Extrait |
S'évader pour aimer plus fort la vie

S'évader pour aimer plus fort la vie

Hervé Le Tellier.


S'évader pour aimer plus fort la vieDès qu'on lit le titre du nouveau livre de Hervé Le Tellier, même sans rien connaître de la vie de l'écrivain, même sans lire le sous-titre, "J'ai toujours su que ma mère était folle", on se doute que c'est un fake. Un oxymore pour le dire en mode plus littéraire. "Toutes les familles heureuses" (JC Lattès, 224 pages), il fallait l'oser. Le titre vient d'une phrase de Tolstoï dans "Anna Karénine". La version complète est pire: "Toutes les familles heureuses se ressem-blent; chaque famille malheureuse l'est à sa façon."
C'est l'histoire d'une famille non heureuse, la sienne, que déroule l'écrivain dans cet ouvrage terriblement attachant. Rien de larmoyant, de revanchard ou de plaintif, mais de l'autodérision. Une succession de faits ancrés dans l'histoire d'un pays, un récit ouvert qui accueille le lecteur, suscite l'empathie, accompagnera peut-être ceux et celles qui souffrent d'un parent toxique. Hervé Le Tellier se donne aujourd'hui le droit d'écrire ce livre, de raconter sa vie d'enfant à part. Son père et son beau-père sont morts, sa mère placée sous tutelle ne le lira pas. Les faits sont souvent glaçants mais perce constamment la petite flamme d'un enfant qui veut vivre, aimer la vie, qui a compris sans savoir l'identifier que quelque chose n'était pas normal et qui a su fuir et s'en sortir. Rarement l'expression "folle de jalousie" aura mieux été portée que par la mère du narrateur. Une jalousie qui ne s'explique pas vraiment, due sans doute à la trahison des hommes et au désir de vengeance qui est en né. Une vengeance aveugle, prenant pour cible principale son propre enfant. Ce qu'elle ignorait, c'est qu'elle n'allait pas réussir.

Données fournies |
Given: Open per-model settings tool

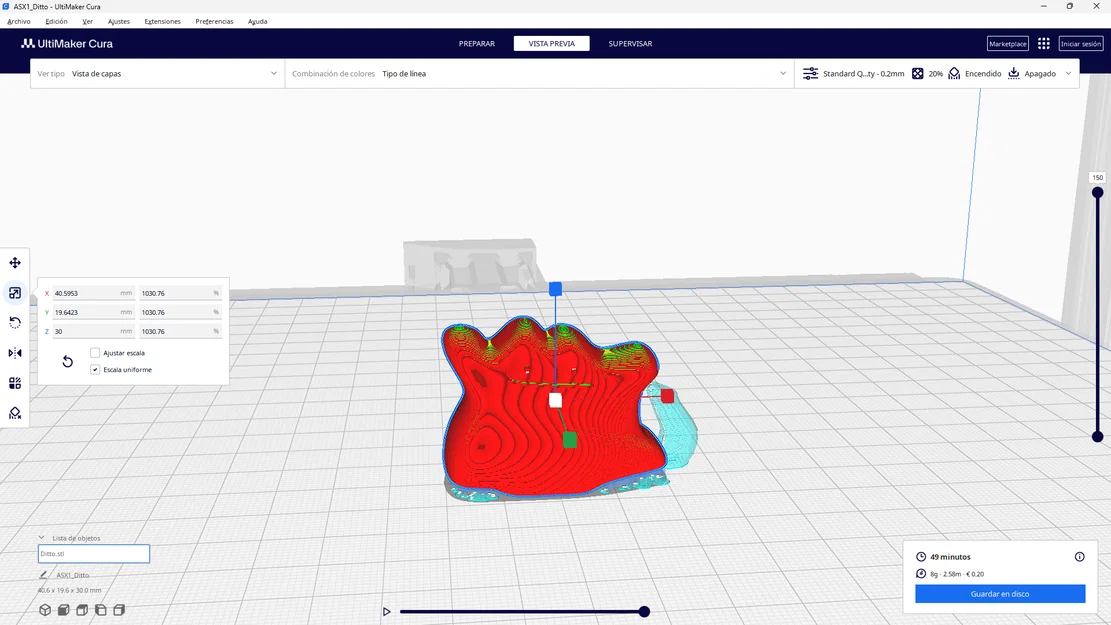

Énoncé du problème | Restituez l'extrait sur « Toutes les familles heureuses » dans son intégralité, sans y apporter la moindre modification. Ce matériel provient d'une source distincte de celle de l'extrait.

Réponse intégrale |
S'évader pour aimer plus fort la vie

S'évader pour aimer plus fort la vie

Hervé Le Tellier.


S'évader pour aimer plus fort la vieDès qu'on lit le titre du nouveau livre de Hervé Le Tellier, même sans rien connaître de la vie de l'écrivain, même sans lire le sous-titre, "J'ai toujours su que ma mère était folle", on se doute que c'est un fake. Un oxymore pour le dire en mode plus littéraire. "Toutes les familles heureuses" (JC Lattès, 224 pages), il fallait l'oser. Le titre vient d'une phrase de Tolstoï dans "Anna Karénine". La version complète est pire: "Toutes les familles heureuses se ressem-blent; chaque famille malheureuse l'est à sa façon."
C'est l'histoire d'une famille non heureuse, la sienne, que déroule l'écrivain dans cet ouvrage terriblement attachant. Rien de larmoyant, de revanchard ou de plaintif, mais de l'autodérision. Une succession de faits ancrés dans l'histoire d'un pays, un récit ouvert qui accueille le lecteur, suscite l'empathie, accompagnera peut-être ceux et celles qui souffrent d'un parent toxique. Hervé Le Tellier se donne aujourd'hui le droit d'écrire ce livre, de raconter sa vie d'enfant à part. Son père et son beau-père sont morts, sa mère placée sous tutelle ne le lira pas. Les faits sont souvent glaçants mais perce constamment la petite flamme d'un enfant qui veut vivre, aimer la vie, qui a compris sans savoir l'identifier que quelque chose n'était pas normal et qui a su fuir et s'en sortir. Rarement l'expression "folle de jalousie" aura mieux été portée que par la mère du narrateur. Une jalousie qui ne s'explique pas vraiment, due sans doute à la trahison des hommes et au désir de vengeance qui est en né. Une vengeance aveugle, prenant pour cible principale son propre enfant. Ce qu'elle ignorait, c'est qu'elle n'allait pas réussir.